Records from a data source:
-*-

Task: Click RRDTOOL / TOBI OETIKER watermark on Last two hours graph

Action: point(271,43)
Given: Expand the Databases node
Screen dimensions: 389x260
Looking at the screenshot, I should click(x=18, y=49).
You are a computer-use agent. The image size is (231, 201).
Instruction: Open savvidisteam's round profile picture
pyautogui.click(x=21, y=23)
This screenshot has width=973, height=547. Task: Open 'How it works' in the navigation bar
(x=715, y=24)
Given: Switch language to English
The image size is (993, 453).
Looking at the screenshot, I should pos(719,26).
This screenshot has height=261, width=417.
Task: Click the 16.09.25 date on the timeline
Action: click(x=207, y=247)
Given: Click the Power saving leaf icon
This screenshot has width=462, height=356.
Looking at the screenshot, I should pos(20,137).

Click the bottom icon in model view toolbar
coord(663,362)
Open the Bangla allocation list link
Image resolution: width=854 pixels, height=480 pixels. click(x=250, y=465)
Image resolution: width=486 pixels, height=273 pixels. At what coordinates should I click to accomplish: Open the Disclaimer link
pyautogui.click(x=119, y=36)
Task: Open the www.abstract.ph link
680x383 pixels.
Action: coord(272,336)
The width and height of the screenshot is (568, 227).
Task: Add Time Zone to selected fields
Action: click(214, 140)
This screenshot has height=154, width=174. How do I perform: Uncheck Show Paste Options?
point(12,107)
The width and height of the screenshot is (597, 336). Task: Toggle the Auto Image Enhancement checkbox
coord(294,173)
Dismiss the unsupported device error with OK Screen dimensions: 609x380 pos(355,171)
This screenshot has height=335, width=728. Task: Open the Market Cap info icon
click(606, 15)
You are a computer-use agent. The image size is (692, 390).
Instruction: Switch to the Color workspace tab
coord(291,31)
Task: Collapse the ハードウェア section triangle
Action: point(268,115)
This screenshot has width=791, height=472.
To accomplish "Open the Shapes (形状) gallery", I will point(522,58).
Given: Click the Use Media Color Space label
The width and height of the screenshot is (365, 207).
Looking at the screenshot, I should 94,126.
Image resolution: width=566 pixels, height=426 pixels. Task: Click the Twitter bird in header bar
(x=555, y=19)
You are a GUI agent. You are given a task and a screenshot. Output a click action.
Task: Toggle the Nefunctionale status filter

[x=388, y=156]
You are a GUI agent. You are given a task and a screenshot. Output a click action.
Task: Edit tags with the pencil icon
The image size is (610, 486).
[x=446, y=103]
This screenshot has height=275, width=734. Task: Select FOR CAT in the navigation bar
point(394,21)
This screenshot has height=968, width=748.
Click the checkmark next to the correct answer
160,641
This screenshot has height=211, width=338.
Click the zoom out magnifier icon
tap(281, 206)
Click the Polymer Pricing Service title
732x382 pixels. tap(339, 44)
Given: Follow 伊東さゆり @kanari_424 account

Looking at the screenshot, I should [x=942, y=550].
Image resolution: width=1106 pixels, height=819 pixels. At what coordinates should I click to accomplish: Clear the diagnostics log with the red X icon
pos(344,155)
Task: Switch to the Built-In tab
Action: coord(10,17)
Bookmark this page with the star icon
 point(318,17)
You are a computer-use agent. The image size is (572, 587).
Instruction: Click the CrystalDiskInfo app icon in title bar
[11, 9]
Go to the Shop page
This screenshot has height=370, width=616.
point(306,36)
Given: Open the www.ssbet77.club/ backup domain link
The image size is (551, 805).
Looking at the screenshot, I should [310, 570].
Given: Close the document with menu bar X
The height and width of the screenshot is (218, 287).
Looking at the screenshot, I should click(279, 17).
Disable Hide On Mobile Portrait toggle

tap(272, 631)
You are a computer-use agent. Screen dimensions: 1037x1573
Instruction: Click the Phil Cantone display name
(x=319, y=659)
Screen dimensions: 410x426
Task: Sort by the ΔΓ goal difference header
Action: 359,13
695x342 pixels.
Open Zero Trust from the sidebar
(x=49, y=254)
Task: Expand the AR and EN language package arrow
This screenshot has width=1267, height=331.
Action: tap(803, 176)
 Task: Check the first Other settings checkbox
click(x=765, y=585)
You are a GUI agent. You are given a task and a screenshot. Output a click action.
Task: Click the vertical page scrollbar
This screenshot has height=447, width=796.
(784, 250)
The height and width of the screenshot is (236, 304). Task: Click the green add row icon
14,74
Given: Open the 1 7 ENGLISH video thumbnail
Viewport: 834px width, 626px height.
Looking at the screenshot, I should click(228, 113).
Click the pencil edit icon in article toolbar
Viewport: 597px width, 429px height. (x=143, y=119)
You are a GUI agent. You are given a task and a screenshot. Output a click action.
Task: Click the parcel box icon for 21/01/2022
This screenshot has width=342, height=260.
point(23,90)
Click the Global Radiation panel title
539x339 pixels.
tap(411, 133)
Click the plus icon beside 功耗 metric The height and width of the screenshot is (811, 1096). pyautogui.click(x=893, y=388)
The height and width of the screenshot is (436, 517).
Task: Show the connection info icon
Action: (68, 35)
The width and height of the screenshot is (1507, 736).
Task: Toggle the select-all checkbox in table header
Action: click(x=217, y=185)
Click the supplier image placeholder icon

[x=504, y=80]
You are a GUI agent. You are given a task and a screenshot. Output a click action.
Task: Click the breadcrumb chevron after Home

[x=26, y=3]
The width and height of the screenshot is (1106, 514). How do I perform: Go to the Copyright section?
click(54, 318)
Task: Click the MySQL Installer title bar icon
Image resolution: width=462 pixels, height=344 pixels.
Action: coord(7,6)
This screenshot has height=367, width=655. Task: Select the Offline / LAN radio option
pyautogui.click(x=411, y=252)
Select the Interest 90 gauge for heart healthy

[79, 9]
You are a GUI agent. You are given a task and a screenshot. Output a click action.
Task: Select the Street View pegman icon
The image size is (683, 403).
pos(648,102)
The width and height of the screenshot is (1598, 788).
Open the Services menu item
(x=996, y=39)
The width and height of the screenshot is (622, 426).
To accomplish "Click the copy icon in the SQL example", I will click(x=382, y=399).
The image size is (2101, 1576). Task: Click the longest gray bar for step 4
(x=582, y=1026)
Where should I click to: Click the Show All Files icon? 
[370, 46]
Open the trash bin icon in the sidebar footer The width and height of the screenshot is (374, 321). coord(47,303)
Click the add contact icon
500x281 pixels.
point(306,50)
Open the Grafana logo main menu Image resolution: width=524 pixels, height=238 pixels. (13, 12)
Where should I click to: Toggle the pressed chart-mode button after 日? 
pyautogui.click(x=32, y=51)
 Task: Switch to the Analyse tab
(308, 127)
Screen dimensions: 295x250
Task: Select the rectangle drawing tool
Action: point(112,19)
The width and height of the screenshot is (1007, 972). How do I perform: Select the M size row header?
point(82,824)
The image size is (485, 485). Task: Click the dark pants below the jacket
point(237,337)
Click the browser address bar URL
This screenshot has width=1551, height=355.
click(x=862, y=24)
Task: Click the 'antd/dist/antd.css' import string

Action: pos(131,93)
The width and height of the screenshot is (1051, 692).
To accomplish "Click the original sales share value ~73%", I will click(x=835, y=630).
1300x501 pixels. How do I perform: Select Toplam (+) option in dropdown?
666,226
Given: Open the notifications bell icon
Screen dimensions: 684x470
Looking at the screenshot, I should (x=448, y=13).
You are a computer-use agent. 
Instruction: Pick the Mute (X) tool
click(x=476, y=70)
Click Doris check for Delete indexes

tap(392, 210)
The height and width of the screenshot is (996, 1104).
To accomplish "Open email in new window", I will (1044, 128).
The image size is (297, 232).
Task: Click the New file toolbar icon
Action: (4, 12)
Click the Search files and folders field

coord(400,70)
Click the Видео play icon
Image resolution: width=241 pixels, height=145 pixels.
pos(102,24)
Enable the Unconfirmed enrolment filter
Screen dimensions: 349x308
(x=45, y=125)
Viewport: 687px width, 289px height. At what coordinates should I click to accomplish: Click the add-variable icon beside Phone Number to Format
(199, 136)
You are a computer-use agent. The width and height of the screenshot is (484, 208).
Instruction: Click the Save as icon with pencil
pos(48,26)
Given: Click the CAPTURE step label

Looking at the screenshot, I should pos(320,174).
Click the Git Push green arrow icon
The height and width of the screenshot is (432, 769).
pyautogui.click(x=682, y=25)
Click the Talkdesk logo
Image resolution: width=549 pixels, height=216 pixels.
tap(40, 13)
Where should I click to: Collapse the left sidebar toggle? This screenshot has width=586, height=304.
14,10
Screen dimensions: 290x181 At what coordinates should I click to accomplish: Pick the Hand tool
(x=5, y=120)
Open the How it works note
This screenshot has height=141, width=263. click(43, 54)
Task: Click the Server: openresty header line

-*-

- _Task objective_:
What is asked for is an exact copy of the lines above from the one containing "The width and height of the screenshot is (1598, 788)." through the one containing "The width and height of the screenshot is (1051, 692).", and only those.

- _Response box_:
The width and height of the screenshot is (1598, 788).
Open the Services menu item
(x=996, y=39)
The width and height of the screenshot is (622, 426).
To accomplish "Click the copy icon in the SQL example", I will click(x=382, y=399).
The image size is (2101, 1576). Task: Click the longest gray bar for step 4
(x=582, y=1026)
Where should I click to: Click the Show All Files icon? 
[370, 46]
Open the trash bin icon in the sidebar footer The width and height of the screenshot is (374, 321). coord(47,303)
Click the add contact icon
500x281 pixels.
point(306,50)
Open the Grafana logo main menu Image resolution: width=524 pixels, height=238 pixels. (13, 12)
Where should I click to: Toggle the pressed chart-mode button after 日? 
pyautogui.click(x=32, y=51)
 Task: Switch to the Analyse tab
(308, 127)
Screen dimensions: 295x250
Task: Select the rectangle drawing tool
Action: point(112,19)
The width and height of the screenshot is (1007, 972). How do I perform: Select the M size row header?
point(82,824)
The image size is (485, 485). Task: Click the dark pants below the jacket
point(237,337)
Click the browser address bar URL
This screenshot has width=1551, height=355.
click(x=862, y=24)
Task: Click the 'antd/dist/antd.css' import string

Action: pos(131,93)
The width and height of the screenshot is (1051, 692).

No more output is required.